Он кивнул и гордо показал самодельную маску. Я вытащил из мешка свою, и мы немедленно стали друзьями с судакским школьником Сережей. Он назывался потом Сережа Первый, потому что у нас появился еще один друг — Сережа Второй, но это случилось только через несколько дней. Пока же мы с Сережей подробно выясняли обстановку.

Его сведения еще более оптимистичны, чем мои. Сережа, не стесняясь, показывает размеры встреченных им под водой рыб, иногда ему не хватает даже распахнутых рук, и он делает три-четыре шага, критически оглядывается: «Вот такой, может, чуть-чуть побольше». И в голосе его звучит самое искреннее восхищение. Я округляю глаза и прищелкиваю языком. Наша охотничья дружба крепнет с каждым словом, И мы переводим ее еще и на деловую основу: заключаем устное соглашение о совместной добыче крабов тут же, под Алчаком, и немедленно.

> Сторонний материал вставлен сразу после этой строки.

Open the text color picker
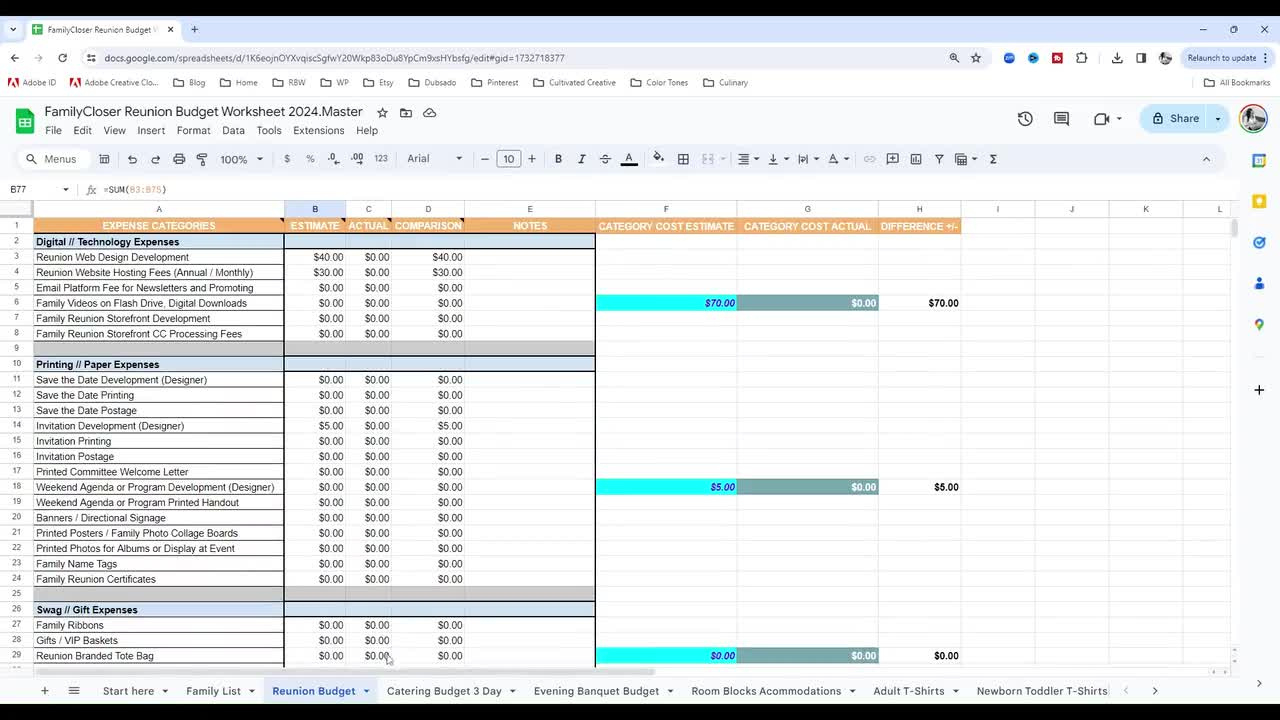 [628, 158]
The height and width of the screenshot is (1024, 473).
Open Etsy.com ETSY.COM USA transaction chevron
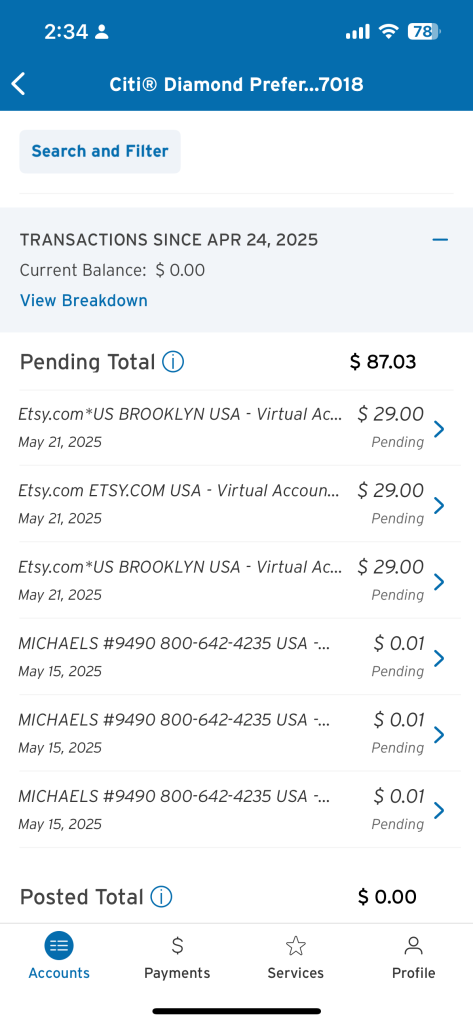(x=439, y=505)
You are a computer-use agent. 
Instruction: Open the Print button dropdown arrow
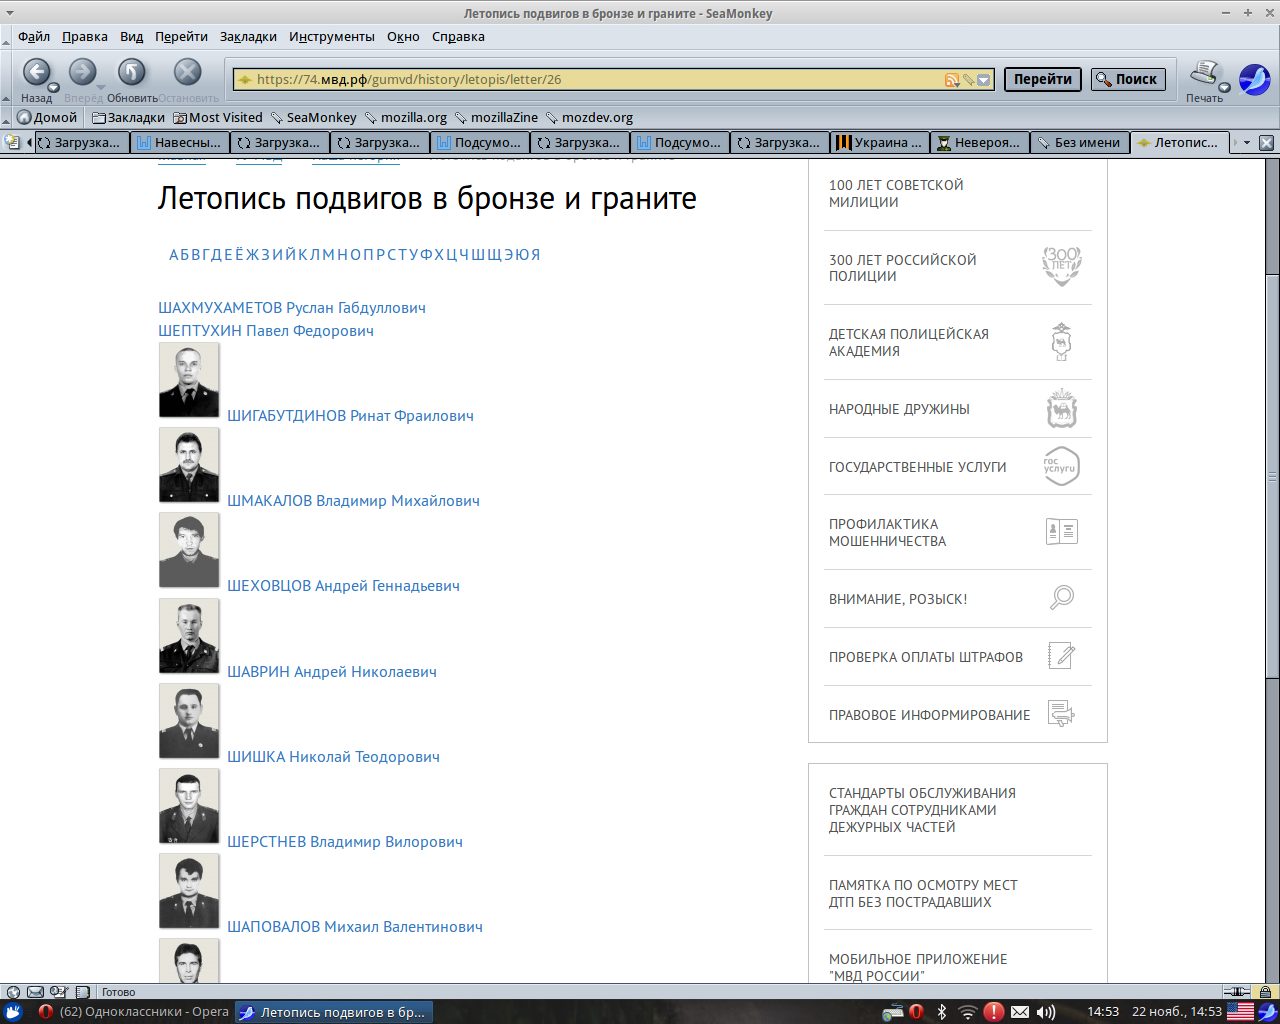coord(1224,88)
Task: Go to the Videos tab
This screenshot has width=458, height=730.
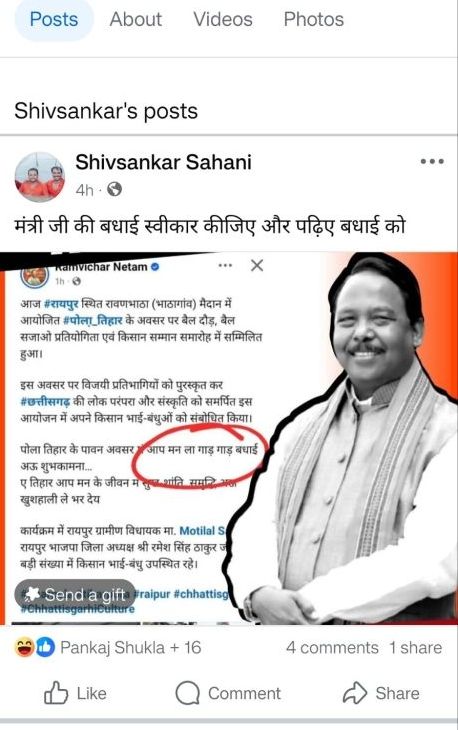Action: coord(223,20)
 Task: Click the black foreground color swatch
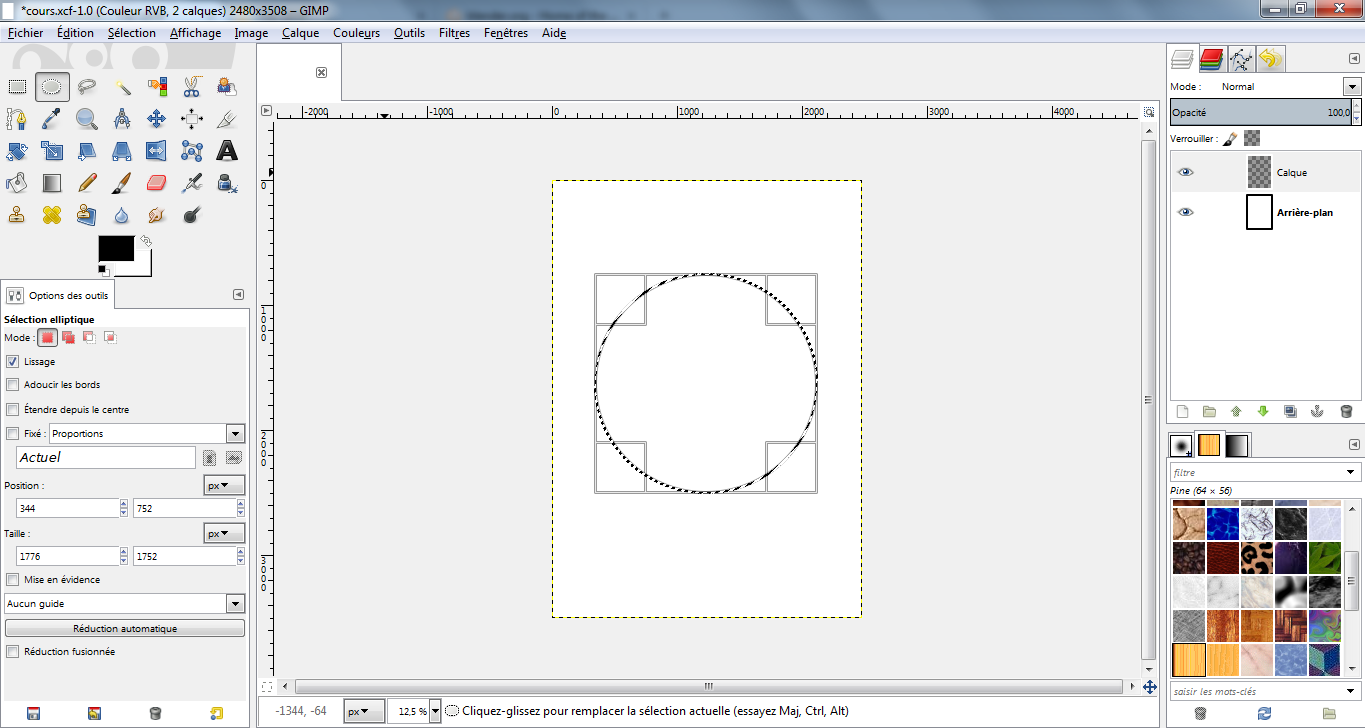click(x=115, y=249)
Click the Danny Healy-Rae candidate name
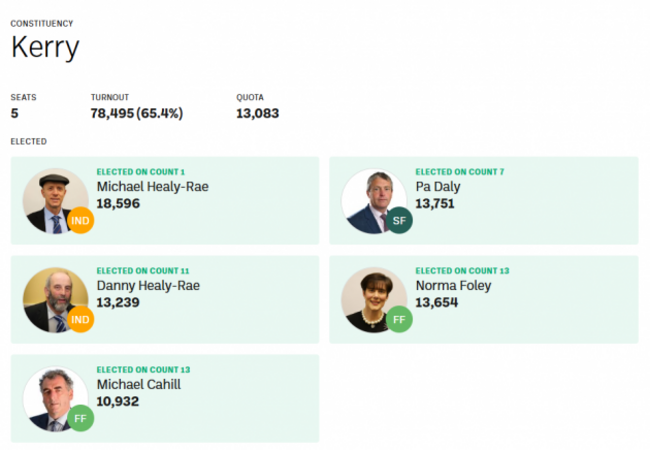The image size is (650, 450). click(148, 285)
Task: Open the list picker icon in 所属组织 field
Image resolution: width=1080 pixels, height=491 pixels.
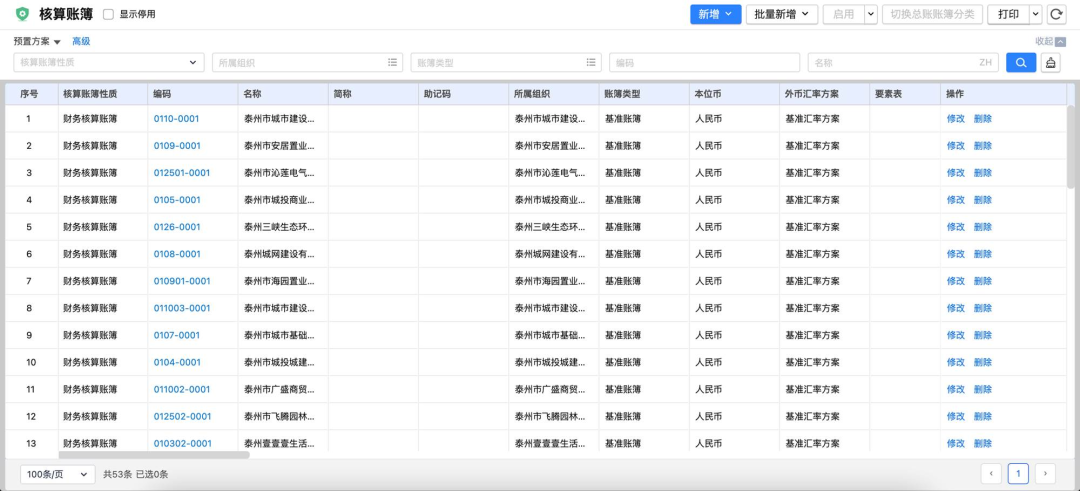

План операции предлагает Сережа: я ныряю первым и, достигнув дна, осторожно отворачиваю в сторону один из больших камней. Мой компаньон успевает поднырнуть в следующий момент, чтобы схватить краба, который наверняка обнаружится под камнем. Что ж, отворачивать камни — посильная для меня работа, и я охотно уступаю Сереже требующее меньших физических усилий схватывание крабов. Интересно, а не может ли это хватание последовать со стороны краба, или будет вдруг обоюдным: Сережа схватит краба, а краб Сережу? Придется ли мне тогда тоже схватить кого-нибудь из них? Размышляя таким образом, я взялся за ворот рубахи, чтобы стащить ее через голову, но тут же был остановлен «резкими болевыми ощущениями в области спины». Выражаясь менее изысканно, мне показалось, что вместе с рубашкой я сдираю с себя не только кожу, но и все остальное до самых костей.